Para identificar y cuantificar los contaminantes, el equipo utilizó espectrometría de masas de plasma acoplado inductivamente (ICP-MS), una técnica capaz de detectar cantidades traza de metales y no metales. También emplearon digestión ácida asistida por microondas para simular cómo se liberan los químicos cuando los juguetes entran en contacto con la saliva y los fluidos gástricos de los niños. Este enfoque permitió a los investigadores estimar la bioaccesibilidad —cuánto de una sustancia puede liberarse y estar disponible para su absorción—.
Las pruebas revelaron 21 elementos con potencial tóxico en los juguetes: plata (Ag), aluminio (Al), arsénico (As), bario (Ba), berilio (Be), cadmio (Cd), cerio (Ce), cobalto (Co), cromo (Cr), cobre (Cu), mercurio (Hg), lantano (La), manganeso (Mn), níquel (Ni), plomo (Pb), rubidio (Rb), antimonio (Sb), selenio (Se), talio (Tl), uranio (U) y zinc (Zn).
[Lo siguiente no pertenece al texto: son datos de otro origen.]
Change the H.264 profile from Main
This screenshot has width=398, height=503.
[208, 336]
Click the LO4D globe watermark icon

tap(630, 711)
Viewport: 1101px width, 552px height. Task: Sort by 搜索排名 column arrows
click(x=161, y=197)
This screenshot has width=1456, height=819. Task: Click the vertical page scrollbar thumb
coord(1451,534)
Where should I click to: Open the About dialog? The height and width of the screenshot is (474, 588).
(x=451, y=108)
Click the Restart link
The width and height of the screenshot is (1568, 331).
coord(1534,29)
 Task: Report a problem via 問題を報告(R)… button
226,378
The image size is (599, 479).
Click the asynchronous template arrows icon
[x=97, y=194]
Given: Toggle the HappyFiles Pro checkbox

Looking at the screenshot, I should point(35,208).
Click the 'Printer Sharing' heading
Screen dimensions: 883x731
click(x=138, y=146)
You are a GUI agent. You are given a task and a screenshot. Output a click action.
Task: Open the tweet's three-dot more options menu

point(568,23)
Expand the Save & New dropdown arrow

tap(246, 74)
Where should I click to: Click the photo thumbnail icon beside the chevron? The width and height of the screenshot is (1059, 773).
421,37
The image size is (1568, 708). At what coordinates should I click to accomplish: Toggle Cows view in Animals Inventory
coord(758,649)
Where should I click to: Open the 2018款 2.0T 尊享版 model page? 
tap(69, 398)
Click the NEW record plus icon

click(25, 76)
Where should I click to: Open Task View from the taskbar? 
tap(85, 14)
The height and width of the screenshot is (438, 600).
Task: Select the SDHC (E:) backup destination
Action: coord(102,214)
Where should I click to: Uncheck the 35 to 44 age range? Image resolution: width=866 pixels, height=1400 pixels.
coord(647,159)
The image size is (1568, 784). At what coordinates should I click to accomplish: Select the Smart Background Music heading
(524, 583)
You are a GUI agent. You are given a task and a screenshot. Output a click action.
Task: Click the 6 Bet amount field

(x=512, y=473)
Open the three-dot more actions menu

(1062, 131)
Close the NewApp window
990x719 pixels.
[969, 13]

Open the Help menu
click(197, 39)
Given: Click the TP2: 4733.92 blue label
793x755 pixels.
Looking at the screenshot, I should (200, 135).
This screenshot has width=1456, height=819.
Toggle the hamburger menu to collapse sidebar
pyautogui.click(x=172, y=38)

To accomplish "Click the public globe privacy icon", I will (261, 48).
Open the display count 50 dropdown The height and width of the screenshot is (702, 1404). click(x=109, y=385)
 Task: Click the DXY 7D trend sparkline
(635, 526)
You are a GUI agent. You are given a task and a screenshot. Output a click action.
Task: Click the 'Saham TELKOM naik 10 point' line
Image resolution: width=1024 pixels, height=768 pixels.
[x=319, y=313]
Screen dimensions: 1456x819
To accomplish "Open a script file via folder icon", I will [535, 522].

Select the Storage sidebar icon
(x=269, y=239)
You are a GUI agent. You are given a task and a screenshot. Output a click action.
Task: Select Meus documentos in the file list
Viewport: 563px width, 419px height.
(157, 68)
Las tasas de extracción, que se refieren a la fracción de contaminantes liberados en condiciones que simulan la exposición oral y gástrica, oscilaron entre el 0,11% y el 7,33%, según informes sobre el estudio. Aunque estos porcentajes indican que solo una pequeña parte del contenido total se filtra, los autores enfatizan que las altas concentraciones generales encontradas en muchos juguetes aún generan preocupación, particularmente para niños que frecuentemente chupan objetos.
Los investigadores seleccionaron juguetes dirigidos a niños de 0 a 12 años, muchos de los cuales tenían un tamaño y forma que facilitaban la exploración oral, aumentando la probabilidad de exposición. Las compras se realizaron en establecimientos frecuentados por familias de diferentes niveles socioeconómicos en Ribeirão Preto para capturar una gama de productos vendidos en el mercado local.
“Estos datos revelan un escenario preocupante de contaminación múltiple y falta de control. Tanto es así que en el estudio sugerimos medidas de aplicación más estrictas, como análisis de laboratorio regulares, trazabilidad de productos y certificaciones más exigentes, especialmente para artículos importados”, dijo Bruno Alves Rocha, autor principal del estudio, en una entrevista con la agencia de noticias de FAPESP.
La investigación también exploró posibles pistas sobre cómo entra la contaminación en la cadena de producción. Rocha señaló correlaciones entre níquel, cobalto y manganeso, que pueden indicar un origen común en materias primas o procesos de fabricación, e informó que los juguetes de color beige tendían a mostrar mayores concentraciones de metales, posiblemente vinculados a pinturas o pigmentos específicos.
El mismo grupo de investigación ha examinado previamente otras sustancias químicas peligrosas en productos infantiles, incluyendo disruptores endocrinos como bisfenoles, parabenos y ftalatos. Rocha argumenta que estos nuevos hallazgos sobre metales tóxicos, combinados con trabajos anteriores sobre compuestos disruptivos hormonales, subrayan la necesidad de una supervisión más rigurosa de la fabricación e importación de juguetes para proteger mejor la salud infantil.